Atualmente, vários itens que integram a cesta básica são tributados no chamado efeito cascata, com os tributos incidindo sobre o preço na etapa anterior da cadeia, antes de chegarem as prateleiras.
Já a isenção atual de impostos federais sobre os produtos da cesta, por um lado, diminui alguns itens, porém, por outro, impede o aproveitamento de créditos tributários, devoluções de tributos pagos nas etapas anteriores da cadeia produtiva.
No sistema de IVA dual, a devolução dos créditos tributários, segundo o governo, compensaria a cobrança de impostos. A alíquota do IVA dual só será definida após a reforma tributária.
O novo fator de redução de 60% e a futura alíquota zero deverão baratear os produtos da cesta básica, contudo, o cálculo sobre o impacto final só poderá ser feito quando a reforma tributária já estiver em vigor.
Os itens industrializados, que contam com cadeia produtiva mais extensa, deverão ter redução maior de preços. Alimentos in natura ou pouco processados deverão ter redução mais discreta ou até leve aumento, em função do pouco crédito tributário.
REMÉDIOS
O texto atual prevê a alíquota reduzida em 60% para medicamentos e produtos de cuidados básicos à saúde menstrual. Na lista, foi incluído a redução da alíquota de itens de nutrição enteral e parenteral, que previnem ou tratam complicações da desnutrição.
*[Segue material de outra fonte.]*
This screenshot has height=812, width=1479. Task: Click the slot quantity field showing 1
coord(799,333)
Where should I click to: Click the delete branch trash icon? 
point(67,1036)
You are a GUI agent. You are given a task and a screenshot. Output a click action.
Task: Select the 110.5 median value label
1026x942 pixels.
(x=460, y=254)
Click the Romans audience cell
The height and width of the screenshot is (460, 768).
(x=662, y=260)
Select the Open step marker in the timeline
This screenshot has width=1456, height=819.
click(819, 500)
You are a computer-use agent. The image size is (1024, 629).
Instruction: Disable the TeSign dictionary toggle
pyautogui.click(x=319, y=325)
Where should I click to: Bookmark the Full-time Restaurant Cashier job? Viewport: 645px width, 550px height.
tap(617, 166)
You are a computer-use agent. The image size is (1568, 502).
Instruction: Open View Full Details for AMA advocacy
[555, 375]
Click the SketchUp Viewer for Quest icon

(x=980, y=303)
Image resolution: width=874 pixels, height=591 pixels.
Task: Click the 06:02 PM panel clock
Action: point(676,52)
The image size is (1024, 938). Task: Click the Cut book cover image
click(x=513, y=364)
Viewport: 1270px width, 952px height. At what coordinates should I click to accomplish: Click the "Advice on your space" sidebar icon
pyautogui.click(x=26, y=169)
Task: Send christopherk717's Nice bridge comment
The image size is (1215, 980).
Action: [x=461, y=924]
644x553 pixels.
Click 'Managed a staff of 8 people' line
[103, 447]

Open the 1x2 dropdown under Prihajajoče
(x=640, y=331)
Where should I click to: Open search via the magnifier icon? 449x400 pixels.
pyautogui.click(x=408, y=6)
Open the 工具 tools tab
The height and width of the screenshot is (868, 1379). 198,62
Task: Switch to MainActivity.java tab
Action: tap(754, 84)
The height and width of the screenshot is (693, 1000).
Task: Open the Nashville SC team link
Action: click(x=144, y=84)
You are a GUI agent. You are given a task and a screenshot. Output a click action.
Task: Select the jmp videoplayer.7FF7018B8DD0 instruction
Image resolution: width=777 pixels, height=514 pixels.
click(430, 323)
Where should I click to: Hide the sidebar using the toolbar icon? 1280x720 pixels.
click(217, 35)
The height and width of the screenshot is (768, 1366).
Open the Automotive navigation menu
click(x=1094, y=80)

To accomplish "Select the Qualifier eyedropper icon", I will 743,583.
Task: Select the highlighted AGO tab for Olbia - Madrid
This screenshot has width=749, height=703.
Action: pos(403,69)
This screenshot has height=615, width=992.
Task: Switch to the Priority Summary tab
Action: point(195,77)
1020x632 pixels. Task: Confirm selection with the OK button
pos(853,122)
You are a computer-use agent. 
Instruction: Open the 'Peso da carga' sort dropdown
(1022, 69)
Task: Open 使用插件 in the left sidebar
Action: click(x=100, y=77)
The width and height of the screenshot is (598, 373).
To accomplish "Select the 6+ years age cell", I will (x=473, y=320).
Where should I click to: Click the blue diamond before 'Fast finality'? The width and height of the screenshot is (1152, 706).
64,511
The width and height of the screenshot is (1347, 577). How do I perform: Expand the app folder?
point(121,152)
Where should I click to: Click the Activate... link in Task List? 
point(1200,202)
De acordo com Mikael, a reforma não deverá trazer grandes impactos sobre o preço dos medicamentos. Os genéricos, por exemplo, estão submetidos a uma legislação específica. Além disso, a Lei nº 10.047/2000 estabelece um regime tributário especial a medicamentos listados pelo Ministério da Saúde.
Entre as modificações, o Senado incluiu na isenção de IVA a compra de medicamentos e dispositivos médicos pela administração pública e por entidades de assistência social sem fins lucrativos.
COMBUSTÍVEIS
Para combustíveis e lubrificantes, a reforma tributária estabeleceu um regime de tratamento diferenciado. O IVA dual, com alíquota única em todo o território nacional e variando conforme o tipo de produto, será cobrado apenas uma única vez na cadeia produtiva, seja no refino, seja na importação. A mudança segue uma reforma proposta em 1992.
Na tramitação no Senado, foi incluída a possibilidade de cobrança do Imposto Seletivo (IS), tributo sobre produtos que de alguma forma gerem danos à saúde e ao meio ambiente, sobre combustíveis e petróleo (para a extração de petróleo e 1minérios haveria alíquota de 1%). Conforme o Centro Brasileiro de Infraestrutura (CBIE), o IS deve gerar R$ 9 bilhões em arrecadação, considerando apenas a exploração de petróleo e sem os demais minérios.
O Instituto Brasileiro de Petróleo e Gás (IBP) observou que o modelo diferenciado levará a provável alta do preço final aos consumidores. No entanto, entre os especialistas de mercado, a estimativa é de que o impacto ainda seja incerto, uma vez que muitos pontos do regime serão definidos por leis complementares, em que a reforma prevê a possibilidade de concessão de créditos tributários. Além disso, o impacto só será conhecido de fato após a definição da alíquota cheia do IVA dual.
SAIBA
O texto da reforma tributária prevê a criação de um Fundo de Desenvolvimento Regional a ser custeado pela União. Ele começará com um valor de R$ 8 bilhões ao ano em 2029, quando terá início a extinção gradual dos impostos estaduais e municipais e a substituição pelo novo IBS.
Essa quantia crescerá gradativamente até chegar a R$ 60 bilhões em 2043. A reforma cria ainda um conselho federativo que será responsável por centralizar a arrecadação do futuro IBS, o imposto que vai reunir e substituir o ICMS e o ISS.